Grew total data in disease models from thousands of TB to over 2.5 PB in 2 years
Improved performance and reduced costs
Cut query time from two minutes to 10 seconds
Successfully migrated its PostgreSQL databases to BigQuery, enabling it to serve over 2,000 business intelligence reports
Improved cost optimization using BigQuery’s physical billing model, Cloud Storage classes, Cloud billing export reports, quotas, and more
Keen to gain valuable insights more quickly from its data, CytoReason turned to Google Cloud to help manage the vast amounts of data at its disposal.
Since the first days of ancient medicine when physicians were prescribing leeches, humanity has been searching for the right cure. Just a few years ago, the race to find a vaccine for COVID-19 saw the world's best medical minds working with the latest technology to create vaccines that few thought would be possible to develop in such a short timeframe.
However, discovering new medicines is expensive. In the US alone, it's estimated that the cost to research and develop a single drug is $6.1 billion. The process isn't just hugely expensive, it's risky and time- consuming too. On average, it takes over ten years for a new drug to go from initial discovery to the market.
That's why many major pharmaceutical companies are looking to AI to improve efficiencies and reduce time-to-market.

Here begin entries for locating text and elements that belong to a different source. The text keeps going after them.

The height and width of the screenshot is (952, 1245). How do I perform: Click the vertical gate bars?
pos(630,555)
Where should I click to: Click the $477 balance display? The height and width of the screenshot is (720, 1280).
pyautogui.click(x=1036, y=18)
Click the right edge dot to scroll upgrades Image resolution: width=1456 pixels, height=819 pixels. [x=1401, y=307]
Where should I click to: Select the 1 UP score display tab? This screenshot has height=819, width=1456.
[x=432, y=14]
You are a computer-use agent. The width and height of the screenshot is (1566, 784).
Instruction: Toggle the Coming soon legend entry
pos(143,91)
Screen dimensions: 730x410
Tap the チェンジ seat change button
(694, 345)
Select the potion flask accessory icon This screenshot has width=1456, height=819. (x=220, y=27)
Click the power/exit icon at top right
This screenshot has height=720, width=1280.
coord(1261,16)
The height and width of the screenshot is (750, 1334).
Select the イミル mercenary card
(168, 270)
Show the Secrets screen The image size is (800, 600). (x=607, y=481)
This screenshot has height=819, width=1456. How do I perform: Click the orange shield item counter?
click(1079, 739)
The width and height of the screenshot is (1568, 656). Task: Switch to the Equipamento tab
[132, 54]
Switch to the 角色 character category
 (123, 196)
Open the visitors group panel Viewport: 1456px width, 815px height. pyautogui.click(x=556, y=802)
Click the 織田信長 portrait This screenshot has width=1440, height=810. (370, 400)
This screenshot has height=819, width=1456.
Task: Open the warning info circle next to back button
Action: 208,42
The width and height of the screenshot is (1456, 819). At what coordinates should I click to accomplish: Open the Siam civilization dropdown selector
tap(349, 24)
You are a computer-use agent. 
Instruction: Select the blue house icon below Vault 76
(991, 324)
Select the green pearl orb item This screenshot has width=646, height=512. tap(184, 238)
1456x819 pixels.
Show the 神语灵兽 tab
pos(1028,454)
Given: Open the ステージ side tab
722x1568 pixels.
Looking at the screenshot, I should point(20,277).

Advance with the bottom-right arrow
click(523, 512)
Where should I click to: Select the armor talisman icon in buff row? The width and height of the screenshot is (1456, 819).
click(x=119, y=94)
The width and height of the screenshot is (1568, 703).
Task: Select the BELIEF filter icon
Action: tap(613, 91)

Developing a new drug often means a long process of trial and error, working for years in the lab, and conducting multiple clinical trials, to get the right results. CytoReason wants to change that. The Israeli tech company creates AI-based computational disease models. With its extensive database of public and proprietary data, the company maps human diseases, tissue by tissue and cell by cell. Through its AI-led platform, CytoReason aims to help pharma companies shorten clinical trials and reduce the high costs of drug development. It's a mission that Yoav Aharoni, VP, R&D at CytoReason, was eager to be a part of. "Once I heard what CytoReason was working on, I knew that I had to be a part of it. I called them and said, 'I want in. How do I join?'"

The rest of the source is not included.